Une étude commandée par le CGP aux bureaux d’études de la CDC pour préparer l’élaboration du SDAM et la tertiarisation de l’agglomération recense les motivations, les besoins, les souhaits et les conditions des entreprises candidates au déplacement dans l’agglomération lyonnaise (OREAM, 1968). Elle montre une forte concentration des volontés de départ dans la ville centre de Lyon (les 2/3), notamment depuis le 3ème arrondissement (30 % des intentions lyonnaises) et de manière moins prononcée depuis les 6ème et 7ème arrondissements (environ 16 %). Ces quartiers correspondent en partie aux opérations de rénovation urbaine engagées depuis la fin des années 1950 dans la ville de Lyon. La teneur urbanistique et fonctionnelle de ces études traduit la volonté des pouvoirs publics de sortir les usines de la ville, de moderniser le tissu économique de l’agglomération, de le rationaliser, de l’ordonner d’un point de vue urbanistique et de combler les vides. Les entrepôts mal entretenus et les nuisances des usines sont désignés comme anachroniques et inadaptés au développement économique et social de la ville et à l’élévation générale du niveau de vie.

Le choix tertiaire pour le tissu central de la métropole est conforme aux orientations définies par les services de l’Etat dans le cadre du SDAM. Il accompagne également la dynamique spontanée de transformation du tissu économique de l’agglomération. Au début des années 1960, Lyon reste profondément marquée par son histoire industrielle et la part des emplois de services dans la population active est encore relativement modeste par rapport aux autres grandes villes françaises ou européennes de taille comparable. Entre 1962 et 1968 cependant, les emplois de services passent du tiers à plus de la moitié de la population active de l’agglomération, cette croissance représentant l’une des plus rapides progressions enregistrées en France sur cette période (Reynaud, 1973b). La transformation du tissu urbain pour accueillir les activités tertiaires et leur essor dans le centre de l’agglomération n’en est que plus brutal (Bonnet, 1986).

Les quartiers visés par la rénovation urbaine sont destinés à accueillir de nouveaux ensembles mixtes de logements et d’activités économiques non productives et non gênantes, à forte densité de main d’œuvre, c’est-à-dire essentiellement tertiaires. La croissance économique et industrielle s’accompagne en effet d’un développement très important des activités de services, dont une part importante, qualifiée de services banaux s’inscrit dans l’accompagnement « normal » de la croissance de la population, et une autre partie, non négligeable, correspond au développement du tertiaire industriel (recherche et développement, ingénierie, logistique, expertise, marketing et SAV) et du secteur des services aux entreprises, aux contours sectoriels assez flous : conseils en gestion, communication, publicité, services juridiques, conseils fiscaux, comptabilité…

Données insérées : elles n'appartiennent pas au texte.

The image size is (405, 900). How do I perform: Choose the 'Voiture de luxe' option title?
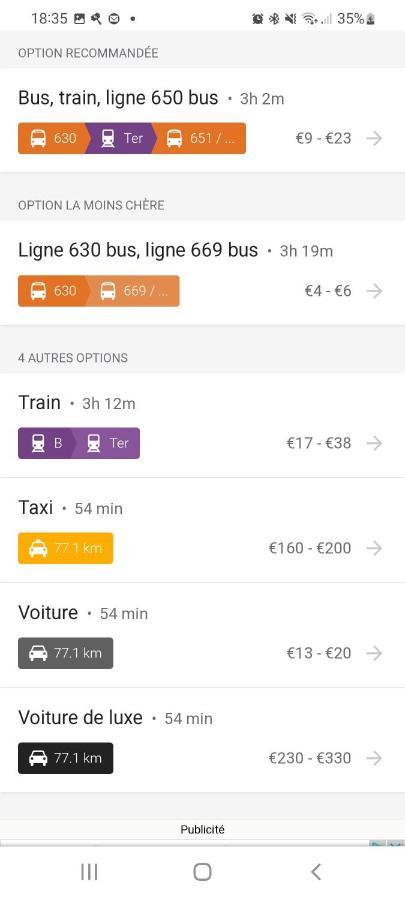point(80,717)
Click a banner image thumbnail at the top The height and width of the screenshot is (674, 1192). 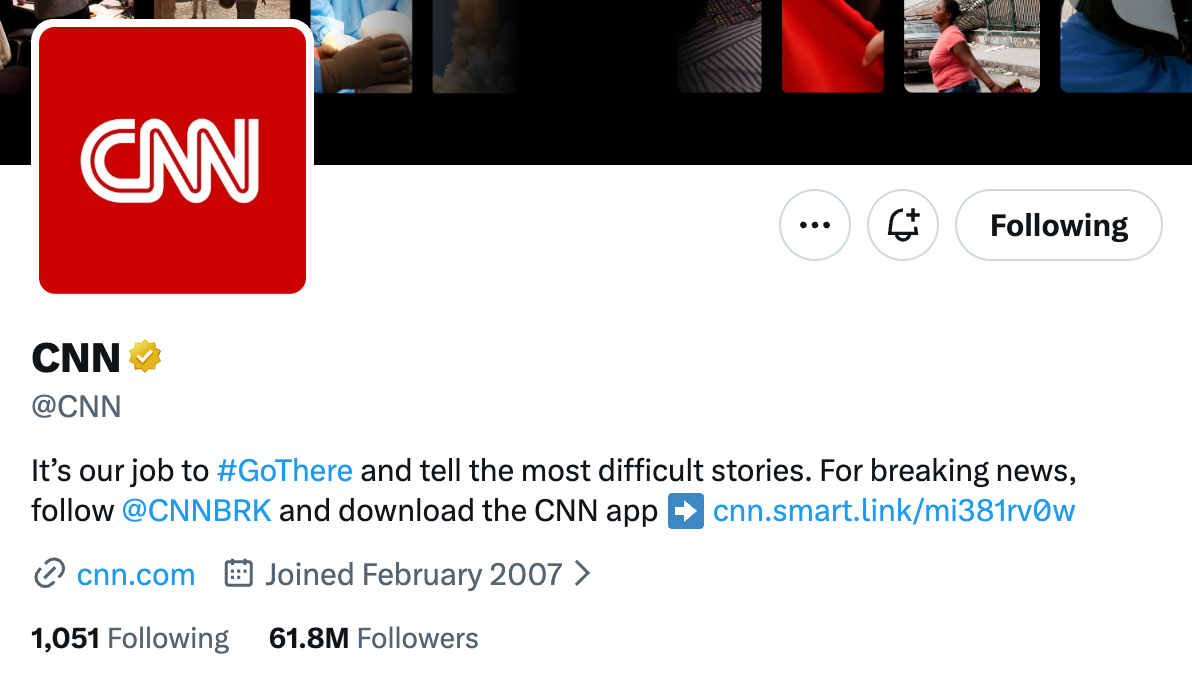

Toutefois, en dehors de l’imposant programme de la Part Dieu, les interventions spatiales de l’Etat ou des acteurs publics locaux à destination des services supérieurs dans l’agglomération sont relativement peu nombreuses et circonscrites géographiquement (voir infra).

Notes
110.

L’enquête concerne les entreprises industrielles de plus de 50 salariés. Les PME-PMI et structures artisanales sont laissées de côté car elles ne sont pas présumées concernées par les problématiques de transfert spatial. Elle porte sur les besoins spécifiques (énergie, eau, communications…), sur le nombre de salariés et les besoins éventuels en logement des entreprises pour leur personnel, en cas de transplantation, d’extension ou de regroupement spatial des établissements.

111.

Bureau d’études spécialisé sur les problèmes de déplacement et de circulation.